Start of Block

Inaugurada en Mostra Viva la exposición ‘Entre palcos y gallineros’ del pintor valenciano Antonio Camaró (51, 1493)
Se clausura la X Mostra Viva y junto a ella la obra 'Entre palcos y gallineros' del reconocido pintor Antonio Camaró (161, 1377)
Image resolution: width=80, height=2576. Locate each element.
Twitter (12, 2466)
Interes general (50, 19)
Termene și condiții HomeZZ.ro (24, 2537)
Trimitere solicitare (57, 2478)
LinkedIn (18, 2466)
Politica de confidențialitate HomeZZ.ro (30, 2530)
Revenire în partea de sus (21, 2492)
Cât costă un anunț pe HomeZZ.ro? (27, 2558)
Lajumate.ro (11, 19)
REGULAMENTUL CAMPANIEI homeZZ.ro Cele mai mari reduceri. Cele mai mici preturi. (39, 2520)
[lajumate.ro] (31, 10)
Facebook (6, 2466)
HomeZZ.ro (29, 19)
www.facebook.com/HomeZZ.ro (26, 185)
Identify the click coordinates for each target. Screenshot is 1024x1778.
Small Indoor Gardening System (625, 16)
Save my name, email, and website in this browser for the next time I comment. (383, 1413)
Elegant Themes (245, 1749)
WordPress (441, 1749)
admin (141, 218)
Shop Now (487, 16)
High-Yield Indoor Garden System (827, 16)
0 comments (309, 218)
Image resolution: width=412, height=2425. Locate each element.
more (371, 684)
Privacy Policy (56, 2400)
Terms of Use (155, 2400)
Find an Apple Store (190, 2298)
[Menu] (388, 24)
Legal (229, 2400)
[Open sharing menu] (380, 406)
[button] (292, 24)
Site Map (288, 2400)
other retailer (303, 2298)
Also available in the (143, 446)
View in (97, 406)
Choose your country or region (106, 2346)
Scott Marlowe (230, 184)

End of Block

Beginning with the line that contains "Cât costă un anunț pe HomeZZ.ro? (27, 2558)", each line of the records above through the last one must be printed word for word.

SOLUTION FOR THIS PROBLEM:
Cât costă un anunț pe HomeZZ.ro? (27, 2558)
Lajumate.ro (11, 19)
REGULAMENTUL CAMPANIEI homeZZ.ro Cele mai mari reduceri. Cele mai mici preturi. (39, 2520)
[lajumate.ro] (31, 10)
Facebook (6, 2466)
HomeZZ.ro (29, 19)
www.facebook.com/HomeZZ.ro (26, 185)
Identify the click coordinates for each target. Screenshot is 1024x1778.
Small Indoor Gardening System (625, 16)
Save my name, email, and website in this browser for the next time I comment. (383, 1413)
Elegant Themes (245, 1749)
WordPress (441, 1749)
admin (141, 218)
Shop Now (487, 16)
High-Yield Indoor Garden System (827, 16)
0 comments (309, 218)
Image resolution: width=412, height=2425. Locate each element.
more (371, 684)
Privacy Policy (56, 2400)
Terms of Use (155, 2400)
Find an Apple Store (190, 2298)
[Menu] (388, 24)
Legal (229, 2400)
[Open sharing menu] (380, 406)
[button] (292, 24)
Site Map (288, 2400)
other retailer (303, 2298)
Also available in the (143, 446)
View in (97, 406)
Choose your country or region (106, 2346)
Scott Marlowe (230, 184)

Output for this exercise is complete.